Each line holding the string "arrow" is to be copied from the data.

══════

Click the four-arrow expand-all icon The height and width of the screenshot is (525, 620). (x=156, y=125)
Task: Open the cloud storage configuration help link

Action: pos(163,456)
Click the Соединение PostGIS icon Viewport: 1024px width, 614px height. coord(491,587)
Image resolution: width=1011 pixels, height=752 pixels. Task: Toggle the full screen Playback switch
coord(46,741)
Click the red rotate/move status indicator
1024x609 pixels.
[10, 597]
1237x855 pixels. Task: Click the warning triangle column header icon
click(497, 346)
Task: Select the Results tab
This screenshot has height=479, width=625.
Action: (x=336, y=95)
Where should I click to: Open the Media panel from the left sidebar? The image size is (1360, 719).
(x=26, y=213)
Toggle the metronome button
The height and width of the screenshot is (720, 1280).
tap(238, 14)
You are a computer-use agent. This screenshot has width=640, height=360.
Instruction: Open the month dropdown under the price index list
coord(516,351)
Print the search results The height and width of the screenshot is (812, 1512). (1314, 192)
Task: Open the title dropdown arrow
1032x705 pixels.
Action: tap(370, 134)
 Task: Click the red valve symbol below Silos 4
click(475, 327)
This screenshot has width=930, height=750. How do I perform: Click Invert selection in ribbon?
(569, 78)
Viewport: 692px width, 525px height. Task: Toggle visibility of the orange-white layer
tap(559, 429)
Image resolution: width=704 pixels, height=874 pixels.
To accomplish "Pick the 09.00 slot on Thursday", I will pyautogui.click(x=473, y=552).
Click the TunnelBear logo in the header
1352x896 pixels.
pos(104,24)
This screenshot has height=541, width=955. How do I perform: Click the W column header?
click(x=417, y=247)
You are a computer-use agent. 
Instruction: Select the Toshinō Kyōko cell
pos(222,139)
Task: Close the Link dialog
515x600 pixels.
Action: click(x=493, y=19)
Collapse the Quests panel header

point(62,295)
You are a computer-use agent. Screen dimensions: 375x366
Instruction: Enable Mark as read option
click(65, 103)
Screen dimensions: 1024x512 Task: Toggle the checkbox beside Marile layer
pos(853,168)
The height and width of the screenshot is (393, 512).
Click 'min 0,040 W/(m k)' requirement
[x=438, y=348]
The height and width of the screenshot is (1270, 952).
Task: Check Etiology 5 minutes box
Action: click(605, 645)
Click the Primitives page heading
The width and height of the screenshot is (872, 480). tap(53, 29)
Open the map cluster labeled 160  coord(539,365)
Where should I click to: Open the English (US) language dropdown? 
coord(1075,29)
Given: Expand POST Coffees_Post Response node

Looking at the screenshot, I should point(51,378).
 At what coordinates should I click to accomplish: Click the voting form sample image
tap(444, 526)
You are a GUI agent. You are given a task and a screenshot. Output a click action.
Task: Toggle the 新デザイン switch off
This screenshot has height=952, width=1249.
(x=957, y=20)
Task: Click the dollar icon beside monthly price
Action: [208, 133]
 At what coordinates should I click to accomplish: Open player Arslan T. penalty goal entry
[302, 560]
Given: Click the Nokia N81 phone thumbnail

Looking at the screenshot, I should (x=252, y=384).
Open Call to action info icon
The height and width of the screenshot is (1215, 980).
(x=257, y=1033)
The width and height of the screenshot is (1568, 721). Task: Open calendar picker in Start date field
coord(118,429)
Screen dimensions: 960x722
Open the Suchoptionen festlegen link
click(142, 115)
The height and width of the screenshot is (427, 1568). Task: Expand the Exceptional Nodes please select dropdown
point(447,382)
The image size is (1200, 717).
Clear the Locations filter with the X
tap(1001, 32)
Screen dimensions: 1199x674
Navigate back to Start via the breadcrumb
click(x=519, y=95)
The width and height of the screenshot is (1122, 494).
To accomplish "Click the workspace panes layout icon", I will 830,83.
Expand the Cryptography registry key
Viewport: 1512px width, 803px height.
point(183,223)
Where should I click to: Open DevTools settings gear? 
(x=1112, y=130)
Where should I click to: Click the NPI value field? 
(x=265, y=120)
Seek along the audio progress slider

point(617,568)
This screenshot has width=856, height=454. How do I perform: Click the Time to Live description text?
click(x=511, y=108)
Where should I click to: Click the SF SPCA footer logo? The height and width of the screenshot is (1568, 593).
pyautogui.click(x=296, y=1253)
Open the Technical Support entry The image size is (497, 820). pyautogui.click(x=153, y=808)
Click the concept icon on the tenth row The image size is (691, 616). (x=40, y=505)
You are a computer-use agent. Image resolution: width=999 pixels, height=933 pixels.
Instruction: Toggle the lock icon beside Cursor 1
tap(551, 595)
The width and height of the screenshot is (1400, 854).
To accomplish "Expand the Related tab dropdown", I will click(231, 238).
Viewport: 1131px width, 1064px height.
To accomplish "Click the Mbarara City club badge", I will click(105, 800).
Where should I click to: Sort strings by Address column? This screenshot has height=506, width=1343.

══════

Response area
Click the four-arrow expand-all icon The height and width of the screenshot is (525, 620). (x=156, y=125)
Task: Open the title dropdown arrow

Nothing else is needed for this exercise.